Long Islanders already have limited homeowners’ insurance options: Allstate, State Farm and Liberty Mutual issue the vast majority of policies on Long Island, and all three have been withdrawing from the Long Island market. Homeowners are now being forced to purchase policies from the “excess lines” market which is often two- to three-times as costly as policies in the “standard market,” and generally offer less favorable terms. Schumer today urged these three insurance companies to reverse their decisions to cancel these homeowners’ policies, and urged the Federal Emergency Management Agency (FEMA) to penalize them if they don't by limiting or prohibiting their participation in the National Flood Insurance Program, which is operated by FEMA.
All three companies participate in the lucrative National Flood Insurance Program, where they sell insurance policies for a fee and pass on the risk to the government. Schumer said that unless they change course and continue to insure Long Islanders, FEMA should reduce their fees, limit their participation or prevent them from participating altogether. Schumer will note that by denying homeowners coverage, the insurance companies are driving up the cost of insurance for homeowners, which will lead many to drop coverage altogether, increasing the risk to the federal government when responding to the next disaster.
“It’s bad enough that homeowner insurance policies are limited on Long Island, but now – with precious little justification – policies are being dropped left and right, even for those who paid all their bill on time and had little-to-no storm damage” said Schumer. “Many of these homeowners were not even affected by Superstorm Sandy and now they’re being forced into extremely expensive plans. These insurance companies should not leave Long Island families and the federal government holding the bag and so today I am urging them to put a stop to these policy cancellations.”

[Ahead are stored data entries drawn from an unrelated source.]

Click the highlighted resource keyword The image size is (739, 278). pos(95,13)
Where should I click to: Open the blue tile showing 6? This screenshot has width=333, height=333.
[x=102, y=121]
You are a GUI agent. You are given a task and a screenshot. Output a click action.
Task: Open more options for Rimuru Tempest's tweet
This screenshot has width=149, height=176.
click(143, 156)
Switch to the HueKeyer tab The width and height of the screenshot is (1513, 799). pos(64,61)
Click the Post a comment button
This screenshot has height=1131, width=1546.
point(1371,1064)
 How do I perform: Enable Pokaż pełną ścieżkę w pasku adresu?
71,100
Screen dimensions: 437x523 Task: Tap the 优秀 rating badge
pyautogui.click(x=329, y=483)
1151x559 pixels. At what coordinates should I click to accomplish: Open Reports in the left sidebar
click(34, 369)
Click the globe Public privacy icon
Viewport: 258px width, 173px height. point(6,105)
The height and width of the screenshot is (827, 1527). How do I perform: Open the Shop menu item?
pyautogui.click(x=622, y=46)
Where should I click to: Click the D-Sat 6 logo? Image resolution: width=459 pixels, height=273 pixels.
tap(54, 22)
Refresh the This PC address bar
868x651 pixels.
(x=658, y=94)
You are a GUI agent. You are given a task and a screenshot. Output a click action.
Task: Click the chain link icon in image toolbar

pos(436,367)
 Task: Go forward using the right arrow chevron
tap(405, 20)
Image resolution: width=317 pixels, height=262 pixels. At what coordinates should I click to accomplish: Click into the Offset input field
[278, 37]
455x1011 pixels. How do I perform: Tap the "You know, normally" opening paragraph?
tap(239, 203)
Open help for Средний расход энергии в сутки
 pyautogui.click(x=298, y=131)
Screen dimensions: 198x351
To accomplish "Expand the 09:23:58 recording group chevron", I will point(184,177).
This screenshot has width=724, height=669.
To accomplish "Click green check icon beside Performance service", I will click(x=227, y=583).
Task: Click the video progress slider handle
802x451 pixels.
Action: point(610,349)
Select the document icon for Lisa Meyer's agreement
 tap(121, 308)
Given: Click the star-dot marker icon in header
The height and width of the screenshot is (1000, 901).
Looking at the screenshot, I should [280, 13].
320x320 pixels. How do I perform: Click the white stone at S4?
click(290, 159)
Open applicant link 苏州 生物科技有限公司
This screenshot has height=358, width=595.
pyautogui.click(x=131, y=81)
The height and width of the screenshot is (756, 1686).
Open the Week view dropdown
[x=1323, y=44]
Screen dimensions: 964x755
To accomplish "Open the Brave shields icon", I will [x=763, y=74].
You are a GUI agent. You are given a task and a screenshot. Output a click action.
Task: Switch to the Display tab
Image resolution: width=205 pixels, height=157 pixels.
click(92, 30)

“It is important for homeowners on Long Island to have the ability to secure and maintain quality affordable homeowners insurance for their home,” said Peter Elkowitz, President/CEO of the Long Island Housing Partnership, Inc.(LIHP).
LIHP has seen an increase in standard companies taking advantage of non-renewal rights, which means that homeowners must seek insurance policies in the excess market. This market is priced two- to three-times higher than the standard markets. Insurance companies have been steadily withdrawing from Long Island for years (beginning in the aftermath of Hurricane Katrina), but the pace of the withdrawal had slowed in recent years. Evidence from the excess lines market, however, indicates that withdrawals are increasing again in the wake of Superstorm Sandy. In the first five months of this year alone, homeowners have taken out over 3,700 new polices, well ahead of last year’s pace.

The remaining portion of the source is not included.